Codon-optimise a protein (or coding DNA) for an expression host by picking the most-frequent codon per residue.

Input Schema

TableJSON Schema
NameRequiredDescriptionDefault
proteinYesProtein sequence (one-letter codes). Coding DNA/RNA is accepted and translated in frame +1 up to the first stop codon (residues after an in-frame stop are NOT optimised).
organismNoecoli
inputTypeNoHow to read `protein`. 'auto' guesses from the alphabet (>90% ACGTUN reads as DNA), which mis-files genuine Ala/Cys/Gly/Thr/Asn-only peptides — set 'protein' or 'dna' to force it.auto

TDQS

A3.9/5.0
Behavior4/5

Does the description disclose side effects, auth requirements, rate limits, or destructive behavior?

Annotations already declare readOnlyHint=true and idempotentHint=true. The description adds the deterministic algorithm ('most-frequent codon per residue'), which reinforces idempotency. It does not mention that coding DNA is translated in frame +1 up to the first stop codon (a key behavior), though that detail is captured in the input schema's protein parameter description. Overall, it adds some useful context beyond annotations.

Agents need to know what a tool does to the world before calling it. Descriptions should go beyond structured annotations to explain consequences.

Conciseness5/5

Is the description appropriately sized, front-loaded, and free of redundancy?

The description is a single sentence, front-loaded with the purpose, and contains no superfluous words. It effectively communicates the core function and method in a compact form.

Shorter descriptions cost fewer tokens and are easier for agents to parse. Every sentence should earn its place.

Completeness3/5

Given the tool's complexity, does the description cover enough for an agent to succeed on first attempt?

There is no output schema, and the description does not explicitly state what the tool returns (presumably an optimized DNA sequence). It also omits how the tool handles ambiguous inputs (e.g., protein-only vs DNA) beyond the 'protein' parameter schema. For an agent to know the invocation's result, this is a notable gap, though the tool's simplicity mitigates it.

Complex tools with many parameters or behaviors need more documentation. Simple tools need less. This dimension scales expectations accordingly.

Parameters3/5

Does the description clarify parameter syntax, constraints, interactions, or defaults beyond what the schema provides?

Schema description coverage is 67%, with detailed descriptions for 'protein' and 'inputType'. The main description adds the term 'expression host' which maps to the 'organism' parameter, but does not further explain the 'organism' enum or default. The schema itself provides sufficient meaning for all parameters, so the description does not need to compensate much.

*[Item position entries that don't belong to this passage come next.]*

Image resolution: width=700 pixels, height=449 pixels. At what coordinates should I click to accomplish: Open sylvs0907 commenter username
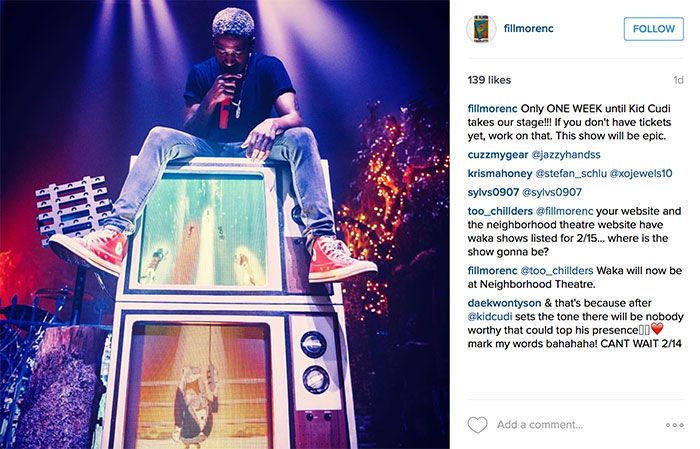click(493, 192)
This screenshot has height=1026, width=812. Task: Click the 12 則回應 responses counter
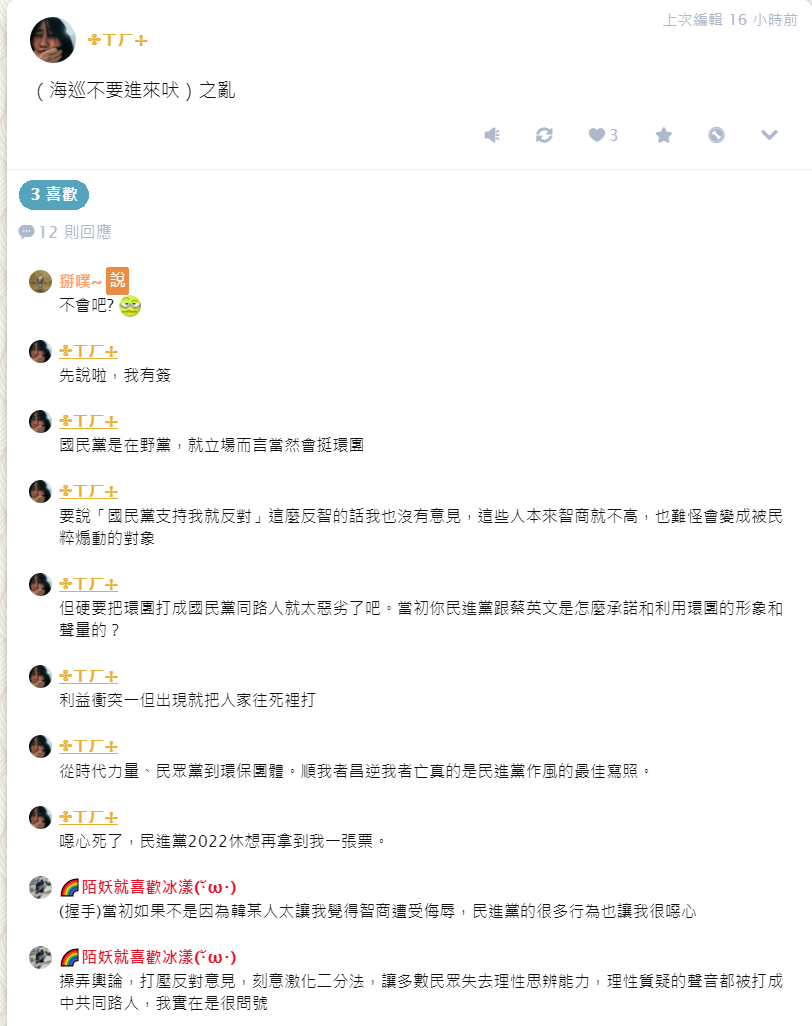(75, 232)
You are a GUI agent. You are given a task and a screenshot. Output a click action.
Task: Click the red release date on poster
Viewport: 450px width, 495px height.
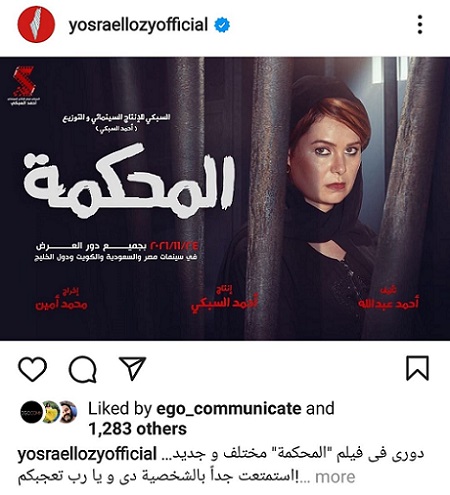174,246
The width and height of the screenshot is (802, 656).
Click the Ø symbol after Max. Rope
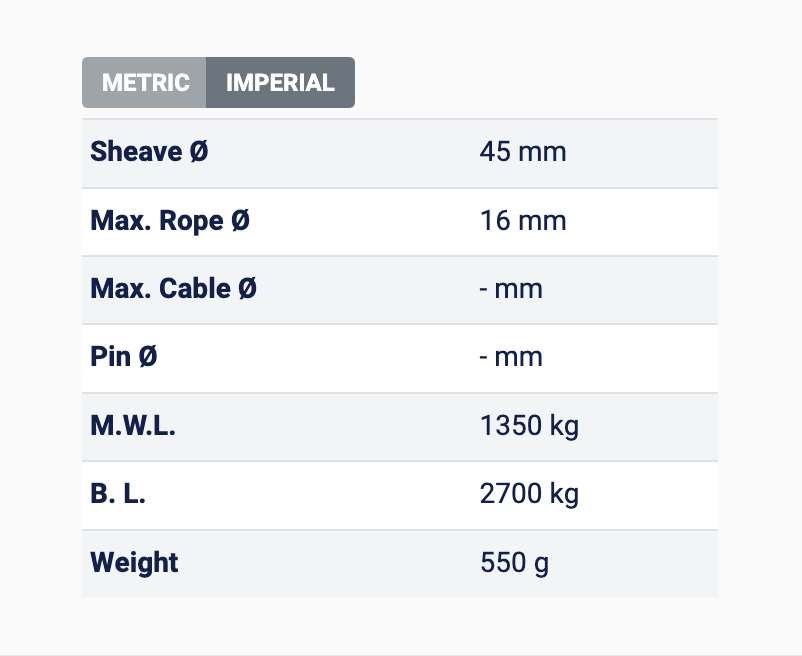240,220
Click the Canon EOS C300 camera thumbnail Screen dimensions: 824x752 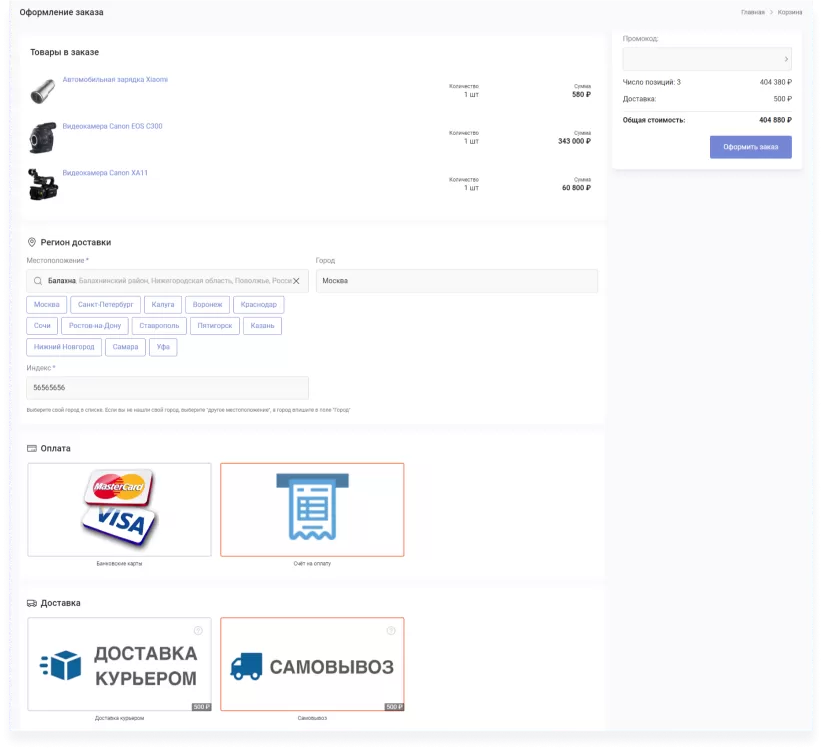click(x=43, y=138)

Input schemas describe structure but not intent. Descriptions should explain non-obvious parameter relationships and valid value ranges.

Purpose5/5

Does the description clearly state what the tool does and how it differs from similar tools?

The description uses a specific verb ('Codon-optimise') with a clear resource ('a protein (or coding DNA)') and states the method ('picking the most-frequent codon per residue'). It clearly distinguishes from siblings like 'reverse_translate' (which does not optimize for a host) and 'codon_adaptation_index' (which computes a score, not an optimized sequence).

Agents choose between tools based on descriptions. A clear purpose with a specific verb and resource helps agents select the right tool.

Usage Guidelines3/5

Does the description explain when to use this tool, when not to, or what alternatives exist?

The description implies use for host-specific codon optimization ('for an expression host'), but does not explicitly state when to use this tool versus alternatives or when not to use it. Sibling tools like 'reverse_translate' are not mentioned as alternatives, and no exclusions are provided.

Agents often have multiple tools that could apply. Explicit usage guidance like "use X instead of Y when Z" prevents misuse.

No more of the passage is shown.